[What the task asks] In the data, take everything from the line containing "Task: Click left-arrow icon before 乳剂平台" down to the line containing "The image size is (1381, 868). click(128, 58)", and write those lines out again with "How do I perform" replaced by "How can I do". Leave everything else unchanged.

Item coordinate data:
* * * * * * *

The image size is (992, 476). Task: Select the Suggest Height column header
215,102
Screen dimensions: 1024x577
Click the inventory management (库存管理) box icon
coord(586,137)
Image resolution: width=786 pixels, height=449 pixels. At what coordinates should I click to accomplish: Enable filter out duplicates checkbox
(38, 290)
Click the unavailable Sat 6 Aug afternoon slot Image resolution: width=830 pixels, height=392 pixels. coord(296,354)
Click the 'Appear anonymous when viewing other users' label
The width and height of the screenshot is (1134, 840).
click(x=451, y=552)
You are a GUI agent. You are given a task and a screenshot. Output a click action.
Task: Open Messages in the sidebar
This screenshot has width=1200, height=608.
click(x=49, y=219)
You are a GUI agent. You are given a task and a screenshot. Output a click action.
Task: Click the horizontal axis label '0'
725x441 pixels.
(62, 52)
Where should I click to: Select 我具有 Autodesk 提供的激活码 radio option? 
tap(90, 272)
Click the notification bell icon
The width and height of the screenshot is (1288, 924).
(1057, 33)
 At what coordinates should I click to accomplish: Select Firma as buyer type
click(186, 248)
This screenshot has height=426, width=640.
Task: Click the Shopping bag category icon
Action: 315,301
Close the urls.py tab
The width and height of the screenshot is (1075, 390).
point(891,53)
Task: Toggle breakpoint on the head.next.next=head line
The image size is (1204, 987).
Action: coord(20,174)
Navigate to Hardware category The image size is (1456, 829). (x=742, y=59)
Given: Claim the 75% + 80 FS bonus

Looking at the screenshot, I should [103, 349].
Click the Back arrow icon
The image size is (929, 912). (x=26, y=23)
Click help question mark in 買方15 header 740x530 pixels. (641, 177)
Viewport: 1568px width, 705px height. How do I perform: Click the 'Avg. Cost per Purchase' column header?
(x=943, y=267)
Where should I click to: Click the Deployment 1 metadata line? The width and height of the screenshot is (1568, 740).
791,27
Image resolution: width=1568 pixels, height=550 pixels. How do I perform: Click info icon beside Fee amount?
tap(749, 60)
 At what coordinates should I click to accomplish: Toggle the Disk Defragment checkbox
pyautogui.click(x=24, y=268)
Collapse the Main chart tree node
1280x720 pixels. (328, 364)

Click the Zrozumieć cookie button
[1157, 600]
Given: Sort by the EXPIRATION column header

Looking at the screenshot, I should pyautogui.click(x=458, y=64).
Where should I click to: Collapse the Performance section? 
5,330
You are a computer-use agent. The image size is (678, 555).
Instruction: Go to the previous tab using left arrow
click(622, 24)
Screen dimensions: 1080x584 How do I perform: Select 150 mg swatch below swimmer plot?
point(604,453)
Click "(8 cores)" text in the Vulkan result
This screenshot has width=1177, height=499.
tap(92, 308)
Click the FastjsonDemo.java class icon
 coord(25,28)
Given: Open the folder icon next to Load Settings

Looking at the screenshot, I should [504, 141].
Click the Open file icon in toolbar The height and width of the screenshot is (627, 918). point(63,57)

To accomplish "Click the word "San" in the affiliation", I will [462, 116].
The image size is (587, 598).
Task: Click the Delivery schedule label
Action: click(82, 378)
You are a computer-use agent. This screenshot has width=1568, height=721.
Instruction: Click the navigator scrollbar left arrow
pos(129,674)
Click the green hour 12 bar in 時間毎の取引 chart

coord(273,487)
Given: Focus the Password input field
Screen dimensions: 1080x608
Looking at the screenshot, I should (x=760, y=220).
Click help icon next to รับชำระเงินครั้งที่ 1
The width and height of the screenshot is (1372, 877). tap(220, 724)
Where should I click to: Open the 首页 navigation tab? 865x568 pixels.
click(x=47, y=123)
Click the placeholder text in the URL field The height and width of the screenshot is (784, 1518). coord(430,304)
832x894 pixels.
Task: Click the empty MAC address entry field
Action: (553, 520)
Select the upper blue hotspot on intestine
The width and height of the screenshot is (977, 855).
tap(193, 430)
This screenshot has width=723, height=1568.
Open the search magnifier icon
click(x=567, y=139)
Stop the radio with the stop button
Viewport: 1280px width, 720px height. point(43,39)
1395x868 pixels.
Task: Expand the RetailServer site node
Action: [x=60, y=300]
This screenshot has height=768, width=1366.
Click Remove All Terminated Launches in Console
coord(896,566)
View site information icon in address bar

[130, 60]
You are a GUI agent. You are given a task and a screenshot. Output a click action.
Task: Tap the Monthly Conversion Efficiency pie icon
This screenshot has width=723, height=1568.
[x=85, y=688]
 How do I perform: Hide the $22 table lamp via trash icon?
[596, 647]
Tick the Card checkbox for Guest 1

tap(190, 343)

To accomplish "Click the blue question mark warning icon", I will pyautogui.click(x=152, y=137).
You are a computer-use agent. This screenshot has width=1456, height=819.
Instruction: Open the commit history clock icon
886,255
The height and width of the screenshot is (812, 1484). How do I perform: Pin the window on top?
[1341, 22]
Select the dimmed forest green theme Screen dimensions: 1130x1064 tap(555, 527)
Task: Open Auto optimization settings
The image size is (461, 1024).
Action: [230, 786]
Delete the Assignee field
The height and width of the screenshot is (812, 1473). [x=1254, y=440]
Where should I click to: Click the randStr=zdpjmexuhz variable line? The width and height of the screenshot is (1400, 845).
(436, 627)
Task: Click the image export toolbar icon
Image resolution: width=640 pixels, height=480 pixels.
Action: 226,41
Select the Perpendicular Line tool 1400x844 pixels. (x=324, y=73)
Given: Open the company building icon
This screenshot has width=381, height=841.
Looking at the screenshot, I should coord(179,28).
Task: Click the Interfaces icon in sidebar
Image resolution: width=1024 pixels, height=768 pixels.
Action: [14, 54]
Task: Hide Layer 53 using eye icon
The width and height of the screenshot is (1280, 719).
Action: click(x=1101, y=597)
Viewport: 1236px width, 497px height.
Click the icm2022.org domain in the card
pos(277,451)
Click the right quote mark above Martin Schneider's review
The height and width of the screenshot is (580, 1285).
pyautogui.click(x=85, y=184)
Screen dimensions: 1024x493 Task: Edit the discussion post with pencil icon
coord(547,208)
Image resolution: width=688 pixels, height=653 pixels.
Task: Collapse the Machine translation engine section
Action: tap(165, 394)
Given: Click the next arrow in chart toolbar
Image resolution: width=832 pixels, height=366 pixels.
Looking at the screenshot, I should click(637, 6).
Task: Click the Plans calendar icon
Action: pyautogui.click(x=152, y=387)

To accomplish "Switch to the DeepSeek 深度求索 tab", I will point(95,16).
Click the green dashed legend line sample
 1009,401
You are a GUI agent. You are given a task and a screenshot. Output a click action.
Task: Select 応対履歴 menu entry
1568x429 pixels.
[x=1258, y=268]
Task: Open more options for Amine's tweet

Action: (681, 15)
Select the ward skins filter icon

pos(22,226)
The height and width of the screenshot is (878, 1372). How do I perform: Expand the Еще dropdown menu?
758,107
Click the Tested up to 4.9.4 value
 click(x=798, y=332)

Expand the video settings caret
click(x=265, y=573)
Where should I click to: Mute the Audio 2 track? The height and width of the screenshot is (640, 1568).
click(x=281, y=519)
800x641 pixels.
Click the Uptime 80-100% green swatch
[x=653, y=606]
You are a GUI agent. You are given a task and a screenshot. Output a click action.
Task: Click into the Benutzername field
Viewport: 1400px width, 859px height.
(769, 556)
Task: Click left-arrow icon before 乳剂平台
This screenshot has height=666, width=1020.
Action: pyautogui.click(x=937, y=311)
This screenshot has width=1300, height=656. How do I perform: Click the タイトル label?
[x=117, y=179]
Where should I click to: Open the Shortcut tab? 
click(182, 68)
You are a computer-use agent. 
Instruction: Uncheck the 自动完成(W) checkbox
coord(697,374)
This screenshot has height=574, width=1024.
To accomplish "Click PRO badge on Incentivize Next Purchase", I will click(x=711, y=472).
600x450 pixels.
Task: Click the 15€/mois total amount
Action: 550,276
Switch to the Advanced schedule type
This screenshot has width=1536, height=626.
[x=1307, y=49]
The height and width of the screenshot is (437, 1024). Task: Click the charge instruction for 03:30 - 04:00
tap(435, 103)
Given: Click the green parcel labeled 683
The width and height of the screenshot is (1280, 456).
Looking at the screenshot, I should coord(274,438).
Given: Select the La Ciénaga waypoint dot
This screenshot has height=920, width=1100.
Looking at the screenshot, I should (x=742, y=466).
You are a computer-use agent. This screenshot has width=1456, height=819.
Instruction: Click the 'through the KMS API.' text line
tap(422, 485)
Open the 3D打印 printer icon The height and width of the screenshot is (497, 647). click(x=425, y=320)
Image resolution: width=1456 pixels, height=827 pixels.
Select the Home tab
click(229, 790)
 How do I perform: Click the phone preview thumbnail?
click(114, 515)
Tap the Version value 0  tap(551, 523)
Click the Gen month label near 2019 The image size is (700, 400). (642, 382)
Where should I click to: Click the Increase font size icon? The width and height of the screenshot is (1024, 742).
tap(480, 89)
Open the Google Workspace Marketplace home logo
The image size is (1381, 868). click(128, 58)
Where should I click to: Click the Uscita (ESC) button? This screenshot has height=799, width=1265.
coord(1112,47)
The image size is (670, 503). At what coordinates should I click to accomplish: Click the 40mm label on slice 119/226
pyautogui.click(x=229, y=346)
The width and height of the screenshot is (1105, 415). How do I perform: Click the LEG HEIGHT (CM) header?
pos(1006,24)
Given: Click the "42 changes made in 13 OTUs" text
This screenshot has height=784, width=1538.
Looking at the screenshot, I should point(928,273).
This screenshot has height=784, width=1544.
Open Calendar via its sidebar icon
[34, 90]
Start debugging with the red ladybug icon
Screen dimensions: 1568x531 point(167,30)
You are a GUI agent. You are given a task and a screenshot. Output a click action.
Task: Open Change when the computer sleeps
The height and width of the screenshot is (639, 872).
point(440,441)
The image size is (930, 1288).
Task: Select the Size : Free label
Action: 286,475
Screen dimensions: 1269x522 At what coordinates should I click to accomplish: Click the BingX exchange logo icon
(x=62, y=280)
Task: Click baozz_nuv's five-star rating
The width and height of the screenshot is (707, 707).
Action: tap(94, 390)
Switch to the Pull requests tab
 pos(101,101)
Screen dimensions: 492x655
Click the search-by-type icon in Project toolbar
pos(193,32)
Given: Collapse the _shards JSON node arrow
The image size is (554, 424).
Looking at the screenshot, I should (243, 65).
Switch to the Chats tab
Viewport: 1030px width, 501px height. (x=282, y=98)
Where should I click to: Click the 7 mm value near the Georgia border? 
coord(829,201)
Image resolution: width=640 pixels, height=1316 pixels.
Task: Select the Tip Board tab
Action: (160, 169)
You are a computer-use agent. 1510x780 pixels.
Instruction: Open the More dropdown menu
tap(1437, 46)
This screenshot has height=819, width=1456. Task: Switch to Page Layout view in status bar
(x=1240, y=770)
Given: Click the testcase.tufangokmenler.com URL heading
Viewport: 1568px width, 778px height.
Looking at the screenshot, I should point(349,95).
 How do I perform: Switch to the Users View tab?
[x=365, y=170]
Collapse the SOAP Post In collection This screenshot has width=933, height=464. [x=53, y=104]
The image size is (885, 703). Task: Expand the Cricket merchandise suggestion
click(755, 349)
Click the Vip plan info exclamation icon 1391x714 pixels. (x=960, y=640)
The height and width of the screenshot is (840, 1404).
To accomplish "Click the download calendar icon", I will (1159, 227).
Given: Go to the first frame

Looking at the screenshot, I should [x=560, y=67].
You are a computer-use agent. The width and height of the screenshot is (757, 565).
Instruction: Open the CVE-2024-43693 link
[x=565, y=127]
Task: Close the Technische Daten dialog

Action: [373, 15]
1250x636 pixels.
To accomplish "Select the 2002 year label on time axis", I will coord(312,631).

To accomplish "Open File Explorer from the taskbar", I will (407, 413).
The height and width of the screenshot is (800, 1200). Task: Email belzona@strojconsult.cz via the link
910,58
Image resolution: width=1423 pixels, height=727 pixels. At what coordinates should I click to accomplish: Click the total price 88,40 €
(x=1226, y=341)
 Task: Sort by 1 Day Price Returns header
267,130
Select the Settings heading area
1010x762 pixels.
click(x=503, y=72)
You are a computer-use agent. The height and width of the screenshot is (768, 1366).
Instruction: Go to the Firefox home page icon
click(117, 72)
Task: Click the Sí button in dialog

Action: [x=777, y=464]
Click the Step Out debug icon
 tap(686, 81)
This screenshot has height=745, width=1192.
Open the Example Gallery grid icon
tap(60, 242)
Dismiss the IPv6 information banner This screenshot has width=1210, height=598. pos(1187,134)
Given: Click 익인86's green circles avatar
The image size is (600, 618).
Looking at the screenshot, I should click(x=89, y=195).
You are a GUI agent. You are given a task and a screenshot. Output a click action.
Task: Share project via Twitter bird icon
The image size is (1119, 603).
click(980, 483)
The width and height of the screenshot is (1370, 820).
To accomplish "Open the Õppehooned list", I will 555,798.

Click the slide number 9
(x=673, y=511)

* * * * * * *

[Answer in full]
Task: Click left-arrow icon before 乳剂平台
This screenshot has height=666, width=1020.
Action: pyautogui.click(x=937, y=311)
This screenshot has width=1300, height=656. How can I do: Click the タイトル label?
[x=117, y=179]
Where should I click to: Open the Shortcut tab? 
click(182, 68)
You are a computer-use agent. 
Instruction: Uncheck the 自动完成(W) checkbox
coord(697,374)
This screenshot has height=574, width=1024.
To accomplish "Click PRO badge on Incentivize Next Purchase", I will click(x=711, y=472).
600x450 pixels.
Task: Click the 15€/mois total amount
Action: 550,276
Switch to the Advanced schedule type
This screenshot has width=1536, height=626.
[x=1307, y=49]
The height and width of the screenshot is (437, 1024). Task: Click the charge instruction for 03:30 - 04:00
tap(435, 103)
Given: Click the green parcel labeled 683
The width and height of the screenshot is (1280, 456).
Looking at the screenshot, I should coord(274,438).
Given: Select the La Ciénaga waypoint dot
This screenshot has height=920, width=1100.
Looking at the screenshot, I should (x=742, y=466).
You are a computer-use agent. This screenshot has width=1456, height=819.
Instruction: Click the 'through the KMS API.' text line
tap(422, 485)
Open the 3D打印 printer icon The height and width of the screenshot is (497, 647). click(x=425, y=320)
Image resolution: width=1456 pixels, height=827 pixels.
Select the Home tab
click(229, 790)
 How can I do: Click the phone preview thumbnail?
click(114, 515)
Tap the Version value 0  tap(551, 523)
Click the Gen month label near 2019 The image size is (700, 400). (642, 382)
Where should I click to: Click the Increase font size icon? The width and height of the screenshot is (1024, 742).
tap(480, 89)
Open the Google Workspace Marketplace home logo
The image size is (1381, 868). click(128, 58)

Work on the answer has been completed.